- _Assigned task_:
Find the number of lines below in which the word "width" appears, and write that number only.

- _Entries provided_:
%%
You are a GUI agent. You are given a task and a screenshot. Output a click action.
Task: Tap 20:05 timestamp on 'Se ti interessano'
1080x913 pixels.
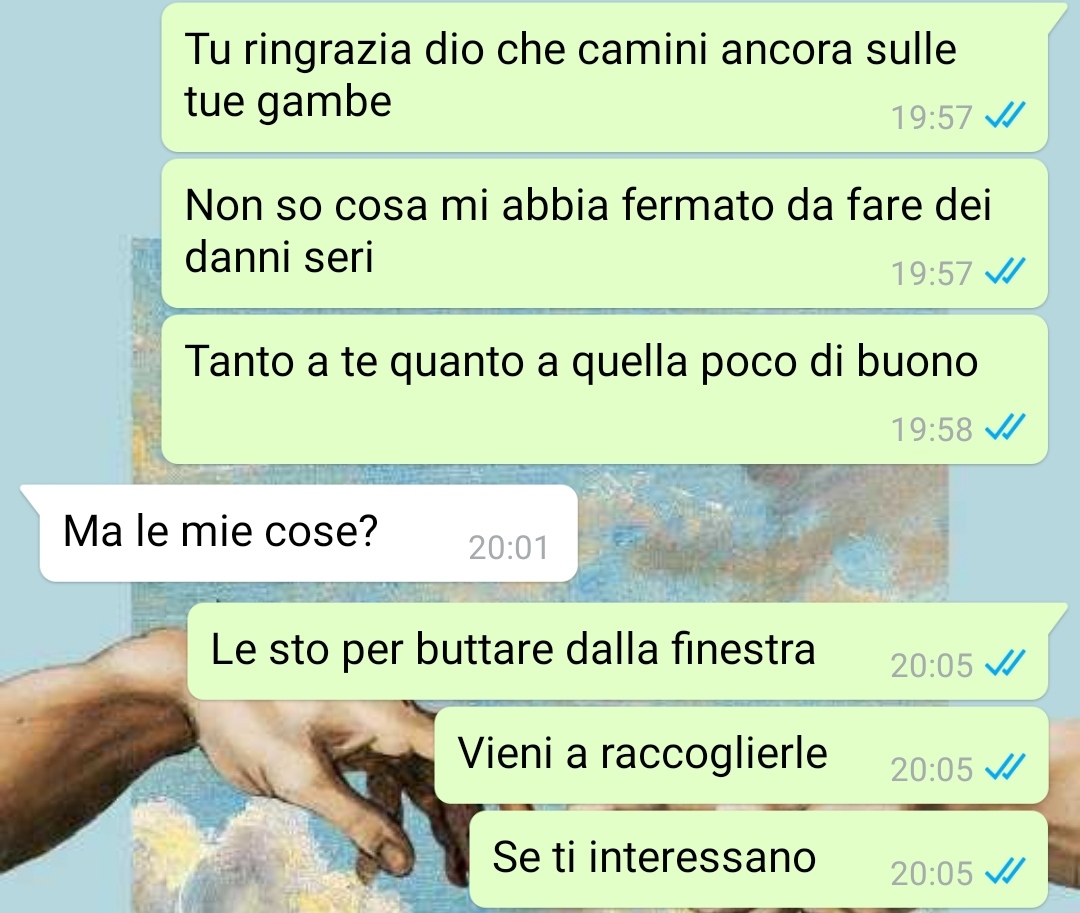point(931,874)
%%
%%
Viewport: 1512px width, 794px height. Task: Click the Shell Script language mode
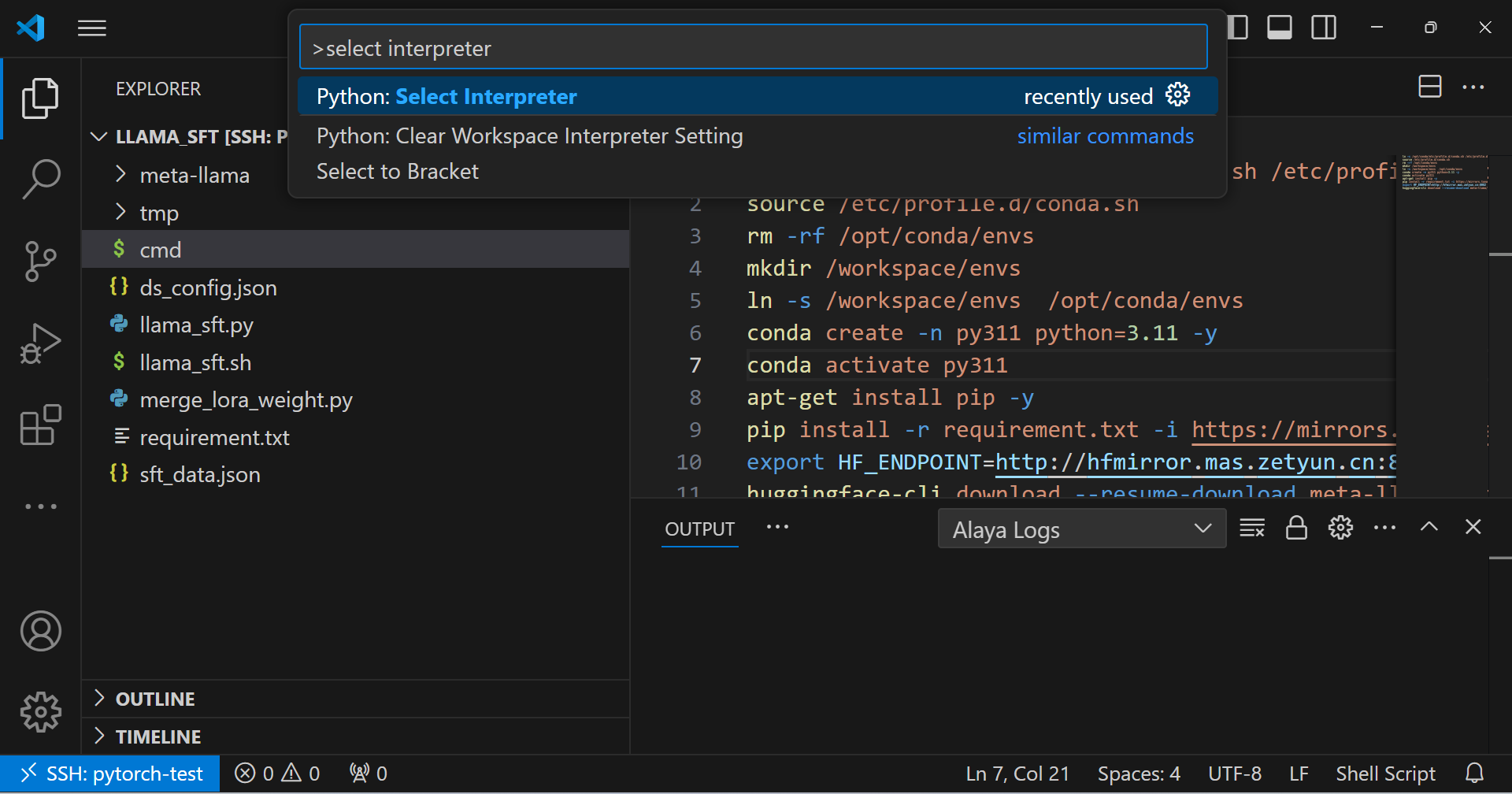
%%
%%
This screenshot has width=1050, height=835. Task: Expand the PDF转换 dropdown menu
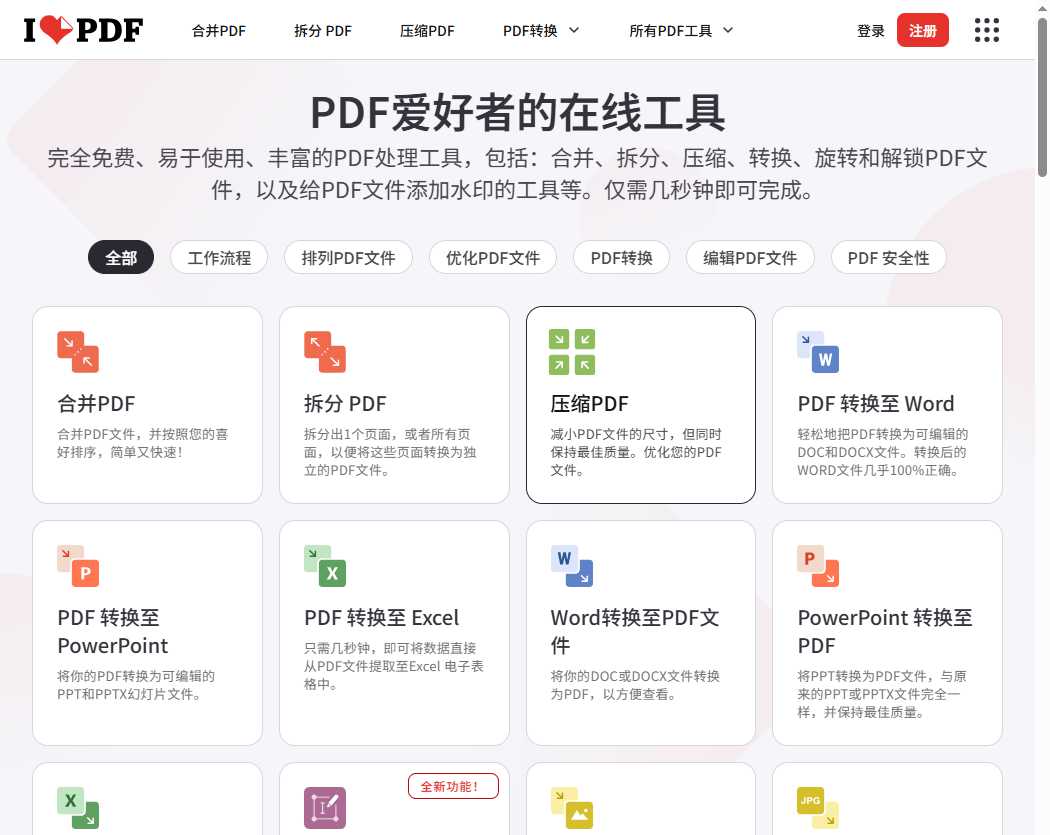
%%
- _Solved exercise_:
2